Does QeRL use different LoRA mechanisms for BF16 and NVFP4 models?

Hi QeRL team, thanks for the amazing work!

I am currently running RL training using QeRL with two types of models:

1. A BF16 model (e.g., Qwen2.5-3B-Instruct)
2. An NVFP4 weight-only quantized model (Qwen2.5-3B-NVFP4)
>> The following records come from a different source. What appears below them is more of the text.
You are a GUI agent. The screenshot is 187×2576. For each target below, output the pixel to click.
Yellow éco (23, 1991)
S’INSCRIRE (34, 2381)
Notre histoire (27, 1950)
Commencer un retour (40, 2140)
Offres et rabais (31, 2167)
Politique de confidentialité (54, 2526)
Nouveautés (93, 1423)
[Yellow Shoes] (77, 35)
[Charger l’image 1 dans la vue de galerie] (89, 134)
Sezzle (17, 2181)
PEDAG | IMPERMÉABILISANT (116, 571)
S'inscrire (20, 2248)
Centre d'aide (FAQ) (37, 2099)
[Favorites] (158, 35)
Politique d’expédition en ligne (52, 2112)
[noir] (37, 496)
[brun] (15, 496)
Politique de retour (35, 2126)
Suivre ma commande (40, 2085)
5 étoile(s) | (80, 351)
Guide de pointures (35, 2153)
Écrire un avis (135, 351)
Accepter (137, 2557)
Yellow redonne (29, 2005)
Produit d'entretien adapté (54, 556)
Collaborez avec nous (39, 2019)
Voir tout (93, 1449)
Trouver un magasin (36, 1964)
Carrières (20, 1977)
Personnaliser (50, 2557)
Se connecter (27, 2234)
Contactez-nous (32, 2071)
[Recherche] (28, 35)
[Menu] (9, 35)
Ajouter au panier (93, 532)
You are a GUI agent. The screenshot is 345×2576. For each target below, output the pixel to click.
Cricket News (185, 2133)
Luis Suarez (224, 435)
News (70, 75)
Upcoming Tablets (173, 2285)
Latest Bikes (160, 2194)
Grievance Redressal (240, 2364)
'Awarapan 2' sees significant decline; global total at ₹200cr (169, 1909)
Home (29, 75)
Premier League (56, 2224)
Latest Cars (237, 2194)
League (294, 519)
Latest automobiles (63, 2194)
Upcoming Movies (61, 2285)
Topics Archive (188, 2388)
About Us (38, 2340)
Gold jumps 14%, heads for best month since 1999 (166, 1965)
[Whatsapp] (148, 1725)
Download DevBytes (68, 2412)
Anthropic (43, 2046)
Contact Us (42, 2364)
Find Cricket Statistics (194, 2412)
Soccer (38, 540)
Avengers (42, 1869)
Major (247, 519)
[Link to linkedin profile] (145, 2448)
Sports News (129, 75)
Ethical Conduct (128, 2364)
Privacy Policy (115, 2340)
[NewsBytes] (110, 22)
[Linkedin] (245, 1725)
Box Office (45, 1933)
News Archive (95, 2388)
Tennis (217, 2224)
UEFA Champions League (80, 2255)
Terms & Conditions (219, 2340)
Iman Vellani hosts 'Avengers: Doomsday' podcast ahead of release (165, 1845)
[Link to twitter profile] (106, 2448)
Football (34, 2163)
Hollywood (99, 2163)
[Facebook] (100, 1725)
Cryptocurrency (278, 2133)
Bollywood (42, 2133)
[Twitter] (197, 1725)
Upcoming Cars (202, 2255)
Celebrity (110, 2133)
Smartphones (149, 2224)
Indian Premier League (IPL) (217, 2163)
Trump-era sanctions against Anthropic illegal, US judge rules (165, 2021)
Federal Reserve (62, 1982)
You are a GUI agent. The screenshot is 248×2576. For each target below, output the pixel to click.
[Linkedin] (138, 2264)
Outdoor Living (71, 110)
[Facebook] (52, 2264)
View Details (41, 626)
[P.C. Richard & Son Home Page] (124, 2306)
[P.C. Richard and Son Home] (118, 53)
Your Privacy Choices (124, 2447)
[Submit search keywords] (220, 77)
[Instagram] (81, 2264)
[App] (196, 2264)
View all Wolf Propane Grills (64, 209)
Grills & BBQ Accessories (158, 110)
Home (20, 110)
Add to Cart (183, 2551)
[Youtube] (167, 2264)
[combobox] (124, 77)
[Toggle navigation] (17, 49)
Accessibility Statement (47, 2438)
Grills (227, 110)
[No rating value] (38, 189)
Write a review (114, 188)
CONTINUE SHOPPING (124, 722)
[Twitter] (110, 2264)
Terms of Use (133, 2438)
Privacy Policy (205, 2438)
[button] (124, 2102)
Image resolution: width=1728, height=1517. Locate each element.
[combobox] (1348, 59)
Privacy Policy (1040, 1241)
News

While BF16 models work perfectly with PEFT LoRA (via LoraConfig + prepare_model_for_kbit_training),  
the NVFP4 model crashes during PEFT injection because CompressedLinear modules do not have `.weight`:

    AttributeError: 'CompressedLinear' object has no attribute 'weight'

I also noticed that NVFP4 models store weights as:
- weight_packed
- weight_scale
- weight_global_scale

instead of the usual `weight` tensor.

This leads to the following question:

---

## ❓ Question

**Does QeRL intentionally use *different LoRA mechanisms* for BF16 vs NVFP4 models?**

### My current understanding:

### • BF16 / FP16 models  
Use the standard **PEFT LoRA** (weight injection into PyTorch Linear layers).

### • NVFP4 models  
Must rely on **vLLM LoRA adapter**, because NVFP4’s `CompressedLinear` has no `.weight` and PEFT cannot add LoRA matrices to the compressed FP4 format.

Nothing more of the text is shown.